SOC 2 evidence pack for AI-assisted work

Why SOC 2 + AI is now a thing

The September 2026 SOC 2 Trust Services Criteria addendum requires "evidence of the AI-assisted nature of work products in scope." Translated: if your customer's data was processed by AI, you need to be able to prove which AI, who supervised it, what it did. Most orgs have no answer — their AI activity lives inside Anthropic's and OpenAI's servers with no exfiltratable audit log. The auditor finding: "no evidence of AI activity monitoring." The remediation: a 6-month engineering project, or a GenZAgents deployment.
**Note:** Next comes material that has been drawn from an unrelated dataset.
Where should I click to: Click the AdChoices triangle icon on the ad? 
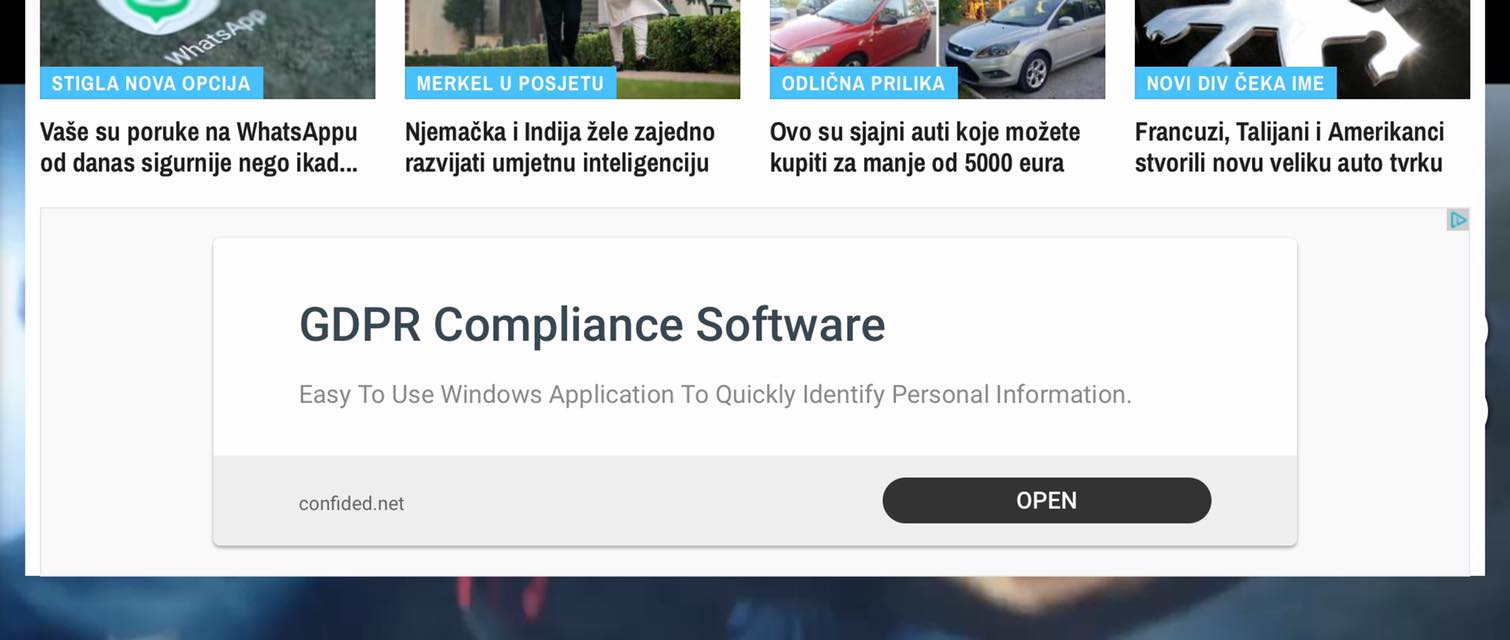click(1458, 220)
What the evidence pack contains

The auto-generated SOC 2 evidence pack contains: (1) per-receipt audit log filtered to the in-scope time window; (2) per-control mapping — which receipts evidence CC6.1 (logical access), which evidence CC7.1 (system monitoring), which evidence CC9.2 (vendor management for AI providers); (3) signature verification proofs; (4) the agent registry with DIDs + KYC status for the humans behind them. The bundle is a signed zip your auditor can verify without contacting us.

CC6.1 — logical access controls for AI

Auditor asks: "who can use AI on customer data, and how is that controlled?" Your answer: receipts include the human_id of every conversation. The dashboard filter "show receipts that touched customer data" lists the conversations + the humans involved. Per-project ACLs limit which agents can access customer data at all. This is what CC6.1 evidence for an AI activity looks like — concrete, audited, signed.

CC7.1 — system monitoring of AI use

Auditor asks: "how do you detect anomalous AI usage?" Your answer: the GenZAgents anomaly detector runs on a 5-minute schedule, flags 5 categories of issues (cost spikes, off-hours activity, atypical model use, receipt-count surges, signature failures). Alerts route to Slack/PagerDuty via configurable webhooks. Each anomaly produces an audit event with timestamp + resolution. The auditor sees the full anomaly history and your response.

CC9.2 — vendor management for LLM providers

Auditor asks: "how do you ensure your LLM vendors meet your security requirements?" Your answer: receipts capture which provider was used per call (anthropic, openai, google, etc.). The dashboard rolls up "X% of receipts on Anthropic, Y% on OpenAI" — so your vendor-risk review can quantitatively address each provider. Vendor DPAs go in /sub-processors; receipt counts give you the dependency map.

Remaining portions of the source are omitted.